At present, there is an increasing focus on stents that have a biodegradable polymer coating, rather than a permanent polymer coating. This is due to the fact that following the implantation of a drug‑eluting stent (DES) with a permanent polymer coating, the continued existence of the coating may result in a foreign body reaction and delayed re‑endothelialization. The aim of the present study was to evaluate the safety and efficacy of a non‑polymeric paclitaxel‑eluting microporous (YINYI™) stent in real‑life percutaneous coronary intervention (PCI) for patients with coronary artery disease (CAD). A total of 686 YINYI™ stents were implanted in 404 patients with CAD in a PCI procedure and outpatient follow‑ups were performed 1, 6, 12 and 15 months subsequent to the PCI, respectively. The observation endpoints were major adverse cardiac events (MACEs), including cardiac death, non‑fatal myocardial infarction (MI), restenosis, target lesion revascularization, stent thrombosis and recurrence of angina pectoris. The average follow‑up time was 15 months. The results revealed that the cumulative incidences of MACEs were as follows: mortality, 0.99%; non‑fatal MI, 0.74%; restenosis, 4.0%; and target lesion revascularization, 2.7%. The results at the short‑ and long‑term clinical follow‑ups indicated that YINYI™ stents are effective and safe for use in PCI for patients with CAD.

Introduction

Coronary artery disease (CAD) is a major mortality-causing disease, and percutaneous coronary intervention (PCI) is a conventional method for the treatment of CAD (1,2). The use of a bare metal stent (BMS) in PCI may reduce the incidence of restenosis for simple balloon dilatations; however, it is not completely accepted in clinical practice. Drug-eluting stents (DESs) improve the efficacy of percutaneous coronary artery revascularization by reducing neointimal development and the resultant in-stent restenosis (3,4). This improvement in PCI durability has led to the widespread adoption of DESs throughout the interventional cardiology community, while the appearance of first-generation DESs with permanent polymer coatings has resulted in a further reduction in the restenosis and target lesion revascularization rates compared with those of BMSs (57). PCI with DES implantation has become the standard of care for CAD, reducing the requirement for repeat intervention by 50–70% in comparison with BMSs. However, the follow-ups have revealed that the incidence of late and very late thrombosis of the DES following the discontinuation of dual antiplatelet drug administration increases progressively with time (810). It has been demonstrated that, following the implantation of a DES with a permanent polymer coating, the continued existence of the coating may result in a foreign body reaction and delayed re-endothelialization. This is one of the important pathogenic factors for late and very late thrombosis. At present, there is an increasing focus on stents that have a biodegradable polymer coating, rather than a permanent polymer coating. (11). In early selectively observed cases, it has been observed that a non-polymeric paclitaxel-eluting microporous (YINYI™) stent is safe and effective (12).

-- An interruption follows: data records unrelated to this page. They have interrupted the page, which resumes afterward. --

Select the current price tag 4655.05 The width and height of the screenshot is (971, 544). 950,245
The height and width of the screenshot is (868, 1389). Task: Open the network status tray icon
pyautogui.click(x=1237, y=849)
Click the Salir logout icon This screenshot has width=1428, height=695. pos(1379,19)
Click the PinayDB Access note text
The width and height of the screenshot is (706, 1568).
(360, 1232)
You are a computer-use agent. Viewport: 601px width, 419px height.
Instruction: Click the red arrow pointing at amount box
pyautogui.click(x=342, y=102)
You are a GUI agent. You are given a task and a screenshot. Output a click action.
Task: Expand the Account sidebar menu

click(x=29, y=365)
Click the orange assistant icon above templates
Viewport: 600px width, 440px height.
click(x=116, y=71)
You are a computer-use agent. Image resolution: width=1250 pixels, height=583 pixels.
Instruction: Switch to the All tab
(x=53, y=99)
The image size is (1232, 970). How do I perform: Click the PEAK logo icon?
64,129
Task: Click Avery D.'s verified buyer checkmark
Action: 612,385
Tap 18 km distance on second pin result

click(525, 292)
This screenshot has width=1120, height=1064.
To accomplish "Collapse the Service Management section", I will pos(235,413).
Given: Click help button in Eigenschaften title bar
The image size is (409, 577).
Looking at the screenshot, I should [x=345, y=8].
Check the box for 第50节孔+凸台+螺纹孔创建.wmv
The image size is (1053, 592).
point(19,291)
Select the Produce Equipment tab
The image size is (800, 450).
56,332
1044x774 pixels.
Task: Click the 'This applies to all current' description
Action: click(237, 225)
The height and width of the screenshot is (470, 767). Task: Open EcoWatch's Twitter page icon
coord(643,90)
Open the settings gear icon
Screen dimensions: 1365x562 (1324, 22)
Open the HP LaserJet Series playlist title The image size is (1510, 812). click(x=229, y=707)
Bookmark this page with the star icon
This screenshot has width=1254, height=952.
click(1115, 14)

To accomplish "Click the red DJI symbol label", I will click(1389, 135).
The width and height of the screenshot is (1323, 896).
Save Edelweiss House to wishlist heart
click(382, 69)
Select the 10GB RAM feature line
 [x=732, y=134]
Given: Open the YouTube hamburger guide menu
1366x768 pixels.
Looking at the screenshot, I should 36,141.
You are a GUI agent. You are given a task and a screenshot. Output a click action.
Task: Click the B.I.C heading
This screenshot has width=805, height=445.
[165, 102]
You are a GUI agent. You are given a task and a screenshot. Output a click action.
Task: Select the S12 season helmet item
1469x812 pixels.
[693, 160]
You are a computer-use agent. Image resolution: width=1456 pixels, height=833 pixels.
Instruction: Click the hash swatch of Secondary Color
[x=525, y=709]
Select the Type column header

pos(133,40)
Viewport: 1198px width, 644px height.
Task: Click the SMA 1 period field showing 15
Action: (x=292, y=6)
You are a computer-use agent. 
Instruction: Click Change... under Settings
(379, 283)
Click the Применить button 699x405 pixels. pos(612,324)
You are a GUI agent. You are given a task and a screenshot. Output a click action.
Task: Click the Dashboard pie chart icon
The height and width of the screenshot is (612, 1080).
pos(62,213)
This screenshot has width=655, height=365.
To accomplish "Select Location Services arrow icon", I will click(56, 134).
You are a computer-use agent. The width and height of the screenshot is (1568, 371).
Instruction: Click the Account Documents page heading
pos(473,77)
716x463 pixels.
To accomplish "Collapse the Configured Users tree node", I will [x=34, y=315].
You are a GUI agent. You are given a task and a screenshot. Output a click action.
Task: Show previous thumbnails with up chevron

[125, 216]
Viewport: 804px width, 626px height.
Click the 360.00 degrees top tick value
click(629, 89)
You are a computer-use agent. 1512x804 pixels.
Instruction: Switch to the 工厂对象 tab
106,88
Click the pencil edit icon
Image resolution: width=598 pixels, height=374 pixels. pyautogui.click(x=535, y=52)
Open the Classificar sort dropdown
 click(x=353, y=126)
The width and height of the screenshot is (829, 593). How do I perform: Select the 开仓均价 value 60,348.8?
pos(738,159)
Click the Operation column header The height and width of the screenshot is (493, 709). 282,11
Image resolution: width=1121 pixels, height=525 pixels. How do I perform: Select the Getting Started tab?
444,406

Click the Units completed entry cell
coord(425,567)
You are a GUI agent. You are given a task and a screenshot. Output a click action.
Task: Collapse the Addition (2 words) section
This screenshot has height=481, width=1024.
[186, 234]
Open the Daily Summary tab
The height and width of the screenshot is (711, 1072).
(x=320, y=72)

In the current study, the clinical application of a YINYI™ stent in real-world PCI was further investigated using a long-term follow-up, and the short- and long-term efficacy and safety of the stent were evaluated. Major adverse cardiac events (MACEs) were defined as mortality, non-fatal myocardial infarction (MI), restenosis, stent thrombosis, recurrence of angina pectoris and target lesion revascularization. It was observed that the incidence of MACEs was low and at an acceptable level. Furthermore, the number of stent thrombosis cases was reduced, in comparison with previous values for durable polymer coating stents. From the results of this study, it was concluded that the YINYI™ stent is safe and able to lower the incidence of stent thrombosis.

Materials and methods

Patients

Follow-ups were conducted on 404 patients from January 2008 to March 2010 in The First Affiliated Hospital of Dalian Medical University (Dalian, China). The average follow-up period was 15 months. All patients were implanted with YINYI™ stents (Liaoning Biomedical Materials R&D Center Co., Ltd., Dalian, China) in real-life PCI. This study was conducted in accordance with the Declaration of Helsinki and with approval from the Ethics Committee of The First Affiliated Hospital of Dalian Medical University. Written informed consent was obtained from all participants.

PCI method

Following routine coronary angiography, the YINYI™ stent was implanted according to standard surgical procedures. The surgical approach for particular lesions was decided by the first surgeon. The lesion and balloon predilation sites were fully covered by the stent (releasing pressure >16 atm, 3–5 mm overlap for tandem stents). The criteria for a successful stent implantation comprised a satisfactory dilation and a residual stenosis rate of <20%. Multi-position projection, following nitroglycerin injection into the coronary artery, was performed to determine the pre- and postoperative degree of stenosis. Outpatient follow-ups were performed 1, 6, 12 and 15 months subsequent to the PCI, respectively.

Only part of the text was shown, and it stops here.